A mãe de Jess, Dianne, descreve a experiência como "ser excluída".

Listando os marcos que ela perdeu nos últimos cinco anos —o aniversário de 30 anos de sua filha, as cerimônias de mestrado e doutorado— Dianne começou a chorar. "É meio como um processo de luto, mas eu não entendo como ela morreu ou por que ela morreu. Eu simplesmente não entendo o que aconteceu."

No início, ainda esperando por um caminho para a reconciliação, Dianne escreveu para Jess, sugerindo que se encontrassem com ambos os terapeutas presentes. Jess recusou, ela afirma, respondendo que "a dinâmica de nossa família era tóxica, abusiva e disfuncional e que estávamos em um impasse."

Isso foi cerca de quatro anos atrás. "Ainda não faz sentido para mim", diz Dianne, "como estamos em um impasse se nem falamos sobre nada?"

Somente quando ela contou a história para sua cabeleireira, Dianne descobriu que não estava sozinha; outra cliente do salão estava passando pela mesma situação. A realização de que "não era tudo culpa minha" foi avassaladora, diz Dianne. "Não tínhamos palavras", afirma. "Apenas corremos uma para a outra e nos abraçamos e choramos juntas."
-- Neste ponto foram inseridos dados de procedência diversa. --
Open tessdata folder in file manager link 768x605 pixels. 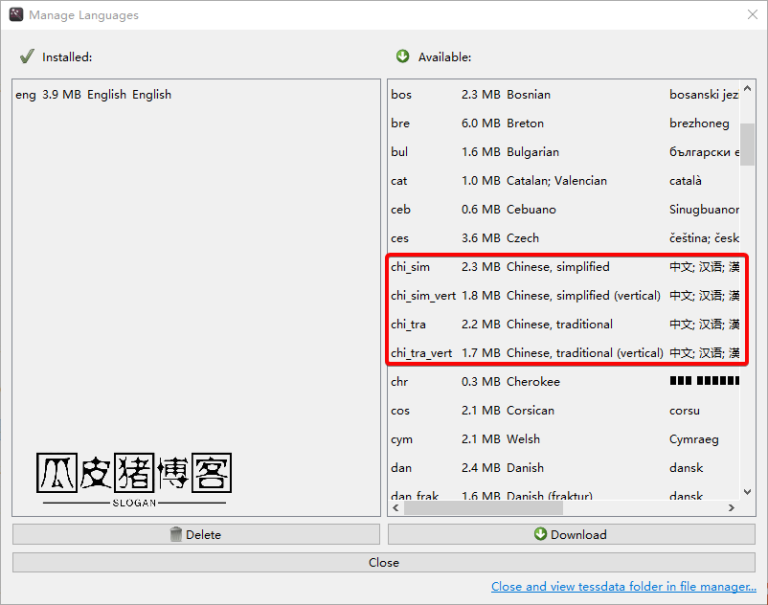[623, 587]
Os pais têm sido lentos em se organizar, em parte porque muitas vezes estão intensamente envergonhados de admitir o que aconteceu. Mas as mesmas forças que conectam filhos afastados —redes sociais e provedores virtuais de saúde mental— estão os unindo. Nestes espaços protegidos, eles têm muito a dizer: Eles estão perplexos. Estão desolados. Estão com raiva.

Muitos pais encontram o caminho em Joshua Coleman, um psicólogo cujo livro, "Regras do Afastamento: Por Que Filhos Adultos Cortam os Laços e Como Curar o Conflito", descreve o afastamento e a reconciliação de sua própria filha. Coleman disse que seu grupo agora inclui 13 mil pais cujos filhos os cortaram.
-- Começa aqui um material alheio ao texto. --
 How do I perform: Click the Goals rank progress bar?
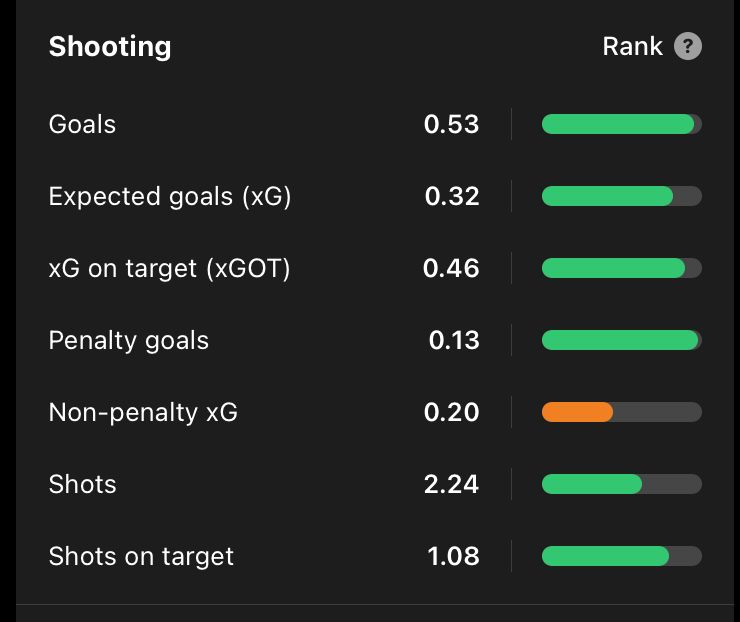coord(620,124)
"Na minha atuação, vejo as falas das gerações passando umas por cima das outras", diz Coleman. "As gerações mais jovens que estão em terapia, estão indo aos pais dizendo que foram traumatizadas, abusadas, negligenciadas —e os pais estão tipo, 'Do que diabos você está falando?'".

Por trás dessa onda de afastamentos, diz Coleman, está um limiar cada vez mais baixo para o que consideramos "trauma". Ele aconselha os pais a não se defenderem. Em vez disso, ele os orienta a escrever o que chama de "cartas de desculpas", pedindo desculpas por suas falhas e adotando a linguagem terapêutica que seus filhos estão usando.

Nessa negociação, ele explica, os filhos têm o poder. "Eu digo, isso não é terapia de casal —você não pode falar sobre como foi magoado ou traído. É mais como se seu cônjuge estivesse disposto a lhe dar outra chance", afirma. Enquanto o afastamento pode ter algum benefício para os filhos adultos, "para os pais, é só desvantagem —vergonha, culpa, arrependimento", diz ele.

Alguns pais acham essa postura muito passiva; uma mãe a rejeitou de forma ácida como "rasteira". E alguns têm direcionado sua atenção para terapeutas. Depois que sua filha cortou o contato com ela, Katy Murphy, uma conselheira de saúde mental em Iowa, começou a examinar os clínicos licenciados que incentivam cortes familiares nas redes sociais.

Tais clínicos estão em violação dos princípios éticos em psicoterapia, diz Murphy, que treina terapeutas em início de carreira na Universidade de Dakota do Sul. "Um terapeuta deve ser neutro, ponto final", diz ela. "Não expressamos nossa opinião. Nosso sistema de crenças pessoais fica do lado de fora, e entramos como uma tela em branco."

No início deste ano, Murphy começou a denunciar terapeutas aos conselhos de licenciamento. "Minha opinião pessoal é que os terapeutas do TikTok estão destruindo a confiança e profissionalismo que levaram muito tempo para serem construídos neste campo", afirma. "O que eles querem é gerar receita", acrescenta. "Todos têm podcasts. Todos têm livros."

Até agora, no entanto, ela não viu resultados de seus esforços. "Tudo o que posso fazer é tornar isso conhecido".